## Problem details
The entries follow. Copy every line in which "mark" appears.

[Stored items]

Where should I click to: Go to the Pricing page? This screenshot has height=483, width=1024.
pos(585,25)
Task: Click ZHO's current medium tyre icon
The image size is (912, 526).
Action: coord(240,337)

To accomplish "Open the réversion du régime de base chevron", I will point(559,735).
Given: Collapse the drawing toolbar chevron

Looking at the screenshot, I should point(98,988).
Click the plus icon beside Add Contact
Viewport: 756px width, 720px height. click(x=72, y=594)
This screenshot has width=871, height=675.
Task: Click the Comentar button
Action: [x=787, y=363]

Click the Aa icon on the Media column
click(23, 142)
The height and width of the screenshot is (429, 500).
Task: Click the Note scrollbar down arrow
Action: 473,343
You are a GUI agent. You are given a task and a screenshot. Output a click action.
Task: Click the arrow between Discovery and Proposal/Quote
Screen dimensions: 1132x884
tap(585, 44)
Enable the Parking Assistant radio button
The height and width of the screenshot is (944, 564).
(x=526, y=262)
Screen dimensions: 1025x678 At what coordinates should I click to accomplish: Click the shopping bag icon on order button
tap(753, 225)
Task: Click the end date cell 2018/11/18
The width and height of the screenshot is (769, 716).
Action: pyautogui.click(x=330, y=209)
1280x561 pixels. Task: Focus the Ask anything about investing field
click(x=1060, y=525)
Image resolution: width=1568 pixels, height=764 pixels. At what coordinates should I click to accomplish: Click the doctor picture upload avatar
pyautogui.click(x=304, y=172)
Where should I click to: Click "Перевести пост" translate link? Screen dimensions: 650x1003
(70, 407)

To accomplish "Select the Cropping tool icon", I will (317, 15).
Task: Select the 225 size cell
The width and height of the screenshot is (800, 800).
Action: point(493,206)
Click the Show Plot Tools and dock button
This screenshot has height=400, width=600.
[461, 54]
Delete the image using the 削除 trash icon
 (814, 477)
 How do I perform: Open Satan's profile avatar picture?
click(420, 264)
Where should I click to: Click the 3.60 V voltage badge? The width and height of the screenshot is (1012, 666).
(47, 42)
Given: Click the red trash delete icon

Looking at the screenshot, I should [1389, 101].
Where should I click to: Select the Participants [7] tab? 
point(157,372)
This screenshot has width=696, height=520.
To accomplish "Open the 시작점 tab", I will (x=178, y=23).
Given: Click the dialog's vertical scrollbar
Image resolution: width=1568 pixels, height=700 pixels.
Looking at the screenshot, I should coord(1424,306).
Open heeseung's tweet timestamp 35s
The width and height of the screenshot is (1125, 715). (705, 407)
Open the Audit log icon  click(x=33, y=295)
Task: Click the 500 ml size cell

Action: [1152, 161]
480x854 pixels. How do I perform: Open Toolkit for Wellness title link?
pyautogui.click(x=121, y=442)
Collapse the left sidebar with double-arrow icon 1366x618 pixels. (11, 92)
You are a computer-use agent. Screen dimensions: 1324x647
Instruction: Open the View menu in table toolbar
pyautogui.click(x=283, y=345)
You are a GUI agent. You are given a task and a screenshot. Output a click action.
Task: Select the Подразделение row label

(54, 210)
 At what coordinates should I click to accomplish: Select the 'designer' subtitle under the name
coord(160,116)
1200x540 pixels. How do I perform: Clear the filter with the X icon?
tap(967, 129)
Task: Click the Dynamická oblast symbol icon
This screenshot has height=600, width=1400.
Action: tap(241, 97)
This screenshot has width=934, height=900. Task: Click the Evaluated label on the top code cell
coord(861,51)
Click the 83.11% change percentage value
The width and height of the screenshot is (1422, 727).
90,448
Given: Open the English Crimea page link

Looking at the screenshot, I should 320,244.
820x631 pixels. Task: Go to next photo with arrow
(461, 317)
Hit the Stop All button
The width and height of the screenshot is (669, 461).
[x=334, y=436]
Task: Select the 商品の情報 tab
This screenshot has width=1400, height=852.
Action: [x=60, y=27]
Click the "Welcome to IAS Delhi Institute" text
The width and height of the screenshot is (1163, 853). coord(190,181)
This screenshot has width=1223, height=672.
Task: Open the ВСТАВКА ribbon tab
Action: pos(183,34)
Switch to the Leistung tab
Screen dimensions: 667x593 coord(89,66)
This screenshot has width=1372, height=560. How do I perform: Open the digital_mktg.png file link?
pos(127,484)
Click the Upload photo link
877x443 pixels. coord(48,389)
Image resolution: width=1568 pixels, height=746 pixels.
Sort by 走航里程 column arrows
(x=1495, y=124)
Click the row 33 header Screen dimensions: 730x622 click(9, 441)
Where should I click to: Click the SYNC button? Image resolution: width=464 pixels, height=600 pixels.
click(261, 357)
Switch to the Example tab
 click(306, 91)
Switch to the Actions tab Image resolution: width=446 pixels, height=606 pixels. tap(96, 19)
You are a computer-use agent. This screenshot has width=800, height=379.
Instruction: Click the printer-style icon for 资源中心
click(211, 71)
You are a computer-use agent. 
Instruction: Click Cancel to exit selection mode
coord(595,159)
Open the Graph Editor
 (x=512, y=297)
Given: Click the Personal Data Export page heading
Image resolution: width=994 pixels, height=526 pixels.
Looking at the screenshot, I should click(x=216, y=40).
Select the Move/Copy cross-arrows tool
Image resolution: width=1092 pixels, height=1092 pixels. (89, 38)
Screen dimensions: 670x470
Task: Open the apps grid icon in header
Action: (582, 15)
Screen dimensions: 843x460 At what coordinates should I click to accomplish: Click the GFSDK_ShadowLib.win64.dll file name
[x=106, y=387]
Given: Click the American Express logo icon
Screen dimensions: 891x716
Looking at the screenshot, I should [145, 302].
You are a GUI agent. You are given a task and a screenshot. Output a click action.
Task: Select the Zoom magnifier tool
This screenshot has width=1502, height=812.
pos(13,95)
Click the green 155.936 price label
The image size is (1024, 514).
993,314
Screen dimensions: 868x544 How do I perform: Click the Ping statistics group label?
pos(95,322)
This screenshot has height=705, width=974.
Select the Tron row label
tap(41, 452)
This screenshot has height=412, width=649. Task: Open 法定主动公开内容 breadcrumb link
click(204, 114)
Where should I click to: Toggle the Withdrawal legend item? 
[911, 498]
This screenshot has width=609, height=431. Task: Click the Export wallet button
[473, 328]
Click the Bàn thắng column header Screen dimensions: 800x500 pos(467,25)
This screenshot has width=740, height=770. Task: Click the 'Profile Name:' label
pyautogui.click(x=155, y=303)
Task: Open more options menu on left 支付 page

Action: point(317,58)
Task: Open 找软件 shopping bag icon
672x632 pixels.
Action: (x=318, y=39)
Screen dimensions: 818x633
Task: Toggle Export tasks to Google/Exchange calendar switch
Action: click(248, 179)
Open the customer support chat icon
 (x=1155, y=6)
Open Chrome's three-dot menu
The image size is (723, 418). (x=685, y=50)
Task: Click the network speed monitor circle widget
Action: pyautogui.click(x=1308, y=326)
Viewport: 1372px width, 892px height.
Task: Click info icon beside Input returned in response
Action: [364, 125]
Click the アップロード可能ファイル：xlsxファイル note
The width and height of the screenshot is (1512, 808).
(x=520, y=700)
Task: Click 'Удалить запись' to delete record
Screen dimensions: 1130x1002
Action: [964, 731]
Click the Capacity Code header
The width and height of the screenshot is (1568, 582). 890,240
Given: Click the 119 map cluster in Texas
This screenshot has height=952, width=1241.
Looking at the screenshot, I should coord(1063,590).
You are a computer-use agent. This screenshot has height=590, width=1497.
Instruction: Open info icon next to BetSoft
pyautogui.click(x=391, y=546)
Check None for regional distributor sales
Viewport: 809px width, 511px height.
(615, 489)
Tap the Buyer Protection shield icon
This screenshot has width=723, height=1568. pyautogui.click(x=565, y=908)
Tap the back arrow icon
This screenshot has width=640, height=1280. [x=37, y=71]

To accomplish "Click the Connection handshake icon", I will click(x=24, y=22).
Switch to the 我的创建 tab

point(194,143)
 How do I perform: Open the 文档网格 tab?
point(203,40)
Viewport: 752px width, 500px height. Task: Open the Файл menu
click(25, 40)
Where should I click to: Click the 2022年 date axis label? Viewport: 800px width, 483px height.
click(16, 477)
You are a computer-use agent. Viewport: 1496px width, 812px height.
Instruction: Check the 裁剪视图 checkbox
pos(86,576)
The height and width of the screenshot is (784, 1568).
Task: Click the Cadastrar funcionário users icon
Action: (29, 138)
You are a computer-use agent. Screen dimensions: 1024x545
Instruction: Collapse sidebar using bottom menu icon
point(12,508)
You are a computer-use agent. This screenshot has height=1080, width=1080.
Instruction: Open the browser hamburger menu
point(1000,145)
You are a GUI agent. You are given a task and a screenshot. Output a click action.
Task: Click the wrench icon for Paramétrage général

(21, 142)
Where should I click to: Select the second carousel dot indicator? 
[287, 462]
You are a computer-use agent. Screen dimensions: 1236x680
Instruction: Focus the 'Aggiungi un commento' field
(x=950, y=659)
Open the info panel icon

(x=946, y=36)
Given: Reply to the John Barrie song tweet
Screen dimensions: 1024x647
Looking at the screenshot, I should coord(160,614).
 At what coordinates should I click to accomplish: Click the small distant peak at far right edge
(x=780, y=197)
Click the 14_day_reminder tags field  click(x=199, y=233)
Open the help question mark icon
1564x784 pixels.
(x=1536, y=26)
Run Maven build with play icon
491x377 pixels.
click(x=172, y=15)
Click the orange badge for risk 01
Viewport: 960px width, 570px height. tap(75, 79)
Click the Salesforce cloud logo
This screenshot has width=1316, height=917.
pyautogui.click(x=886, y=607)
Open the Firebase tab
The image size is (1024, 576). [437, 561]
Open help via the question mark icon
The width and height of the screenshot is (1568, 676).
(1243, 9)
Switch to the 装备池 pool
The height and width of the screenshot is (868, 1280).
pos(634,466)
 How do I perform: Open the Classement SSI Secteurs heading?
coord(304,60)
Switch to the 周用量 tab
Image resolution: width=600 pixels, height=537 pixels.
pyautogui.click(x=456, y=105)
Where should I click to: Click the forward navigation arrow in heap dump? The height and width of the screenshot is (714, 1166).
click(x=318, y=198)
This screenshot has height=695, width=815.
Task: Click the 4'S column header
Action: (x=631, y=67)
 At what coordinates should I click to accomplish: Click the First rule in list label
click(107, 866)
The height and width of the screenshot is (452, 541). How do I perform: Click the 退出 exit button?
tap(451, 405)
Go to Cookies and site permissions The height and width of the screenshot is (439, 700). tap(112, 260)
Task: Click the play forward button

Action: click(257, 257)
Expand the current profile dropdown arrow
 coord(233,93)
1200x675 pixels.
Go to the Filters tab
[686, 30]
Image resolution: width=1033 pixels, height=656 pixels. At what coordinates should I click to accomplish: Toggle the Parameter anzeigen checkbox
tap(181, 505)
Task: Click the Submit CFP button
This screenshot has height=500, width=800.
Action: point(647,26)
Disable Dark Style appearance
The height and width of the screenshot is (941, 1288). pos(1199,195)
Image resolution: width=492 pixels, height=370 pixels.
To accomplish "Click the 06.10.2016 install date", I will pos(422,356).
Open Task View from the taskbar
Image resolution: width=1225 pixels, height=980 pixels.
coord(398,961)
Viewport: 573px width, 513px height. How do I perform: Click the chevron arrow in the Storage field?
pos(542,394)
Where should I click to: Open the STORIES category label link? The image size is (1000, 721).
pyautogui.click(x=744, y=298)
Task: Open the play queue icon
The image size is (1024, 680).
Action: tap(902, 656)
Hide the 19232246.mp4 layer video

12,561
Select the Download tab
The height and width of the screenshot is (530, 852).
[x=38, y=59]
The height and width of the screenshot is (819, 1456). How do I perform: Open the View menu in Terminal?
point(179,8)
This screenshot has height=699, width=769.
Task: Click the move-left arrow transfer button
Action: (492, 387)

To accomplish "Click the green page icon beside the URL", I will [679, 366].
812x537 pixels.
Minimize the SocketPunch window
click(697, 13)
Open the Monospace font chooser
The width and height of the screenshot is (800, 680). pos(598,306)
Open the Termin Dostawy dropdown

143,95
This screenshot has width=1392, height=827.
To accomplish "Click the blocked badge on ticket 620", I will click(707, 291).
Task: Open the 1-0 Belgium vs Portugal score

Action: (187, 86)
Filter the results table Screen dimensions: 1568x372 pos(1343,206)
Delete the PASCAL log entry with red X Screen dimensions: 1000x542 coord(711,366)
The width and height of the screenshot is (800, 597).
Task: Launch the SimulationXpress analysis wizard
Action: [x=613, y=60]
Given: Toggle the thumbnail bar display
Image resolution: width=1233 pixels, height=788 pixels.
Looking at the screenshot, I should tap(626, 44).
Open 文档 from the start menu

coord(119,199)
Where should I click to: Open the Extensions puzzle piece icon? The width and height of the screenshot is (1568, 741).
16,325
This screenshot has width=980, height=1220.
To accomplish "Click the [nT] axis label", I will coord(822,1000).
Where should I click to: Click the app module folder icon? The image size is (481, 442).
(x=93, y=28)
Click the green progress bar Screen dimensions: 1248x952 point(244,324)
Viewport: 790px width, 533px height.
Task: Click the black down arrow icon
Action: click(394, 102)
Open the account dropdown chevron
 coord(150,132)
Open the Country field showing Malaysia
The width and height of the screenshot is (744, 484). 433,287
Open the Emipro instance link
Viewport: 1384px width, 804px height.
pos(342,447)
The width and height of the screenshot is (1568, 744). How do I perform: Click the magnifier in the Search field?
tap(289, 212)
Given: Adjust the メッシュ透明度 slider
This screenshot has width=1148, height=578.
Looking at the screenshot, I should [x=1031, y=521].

## Exercise answer
Open the help question mark icon
Open help via the question mark icon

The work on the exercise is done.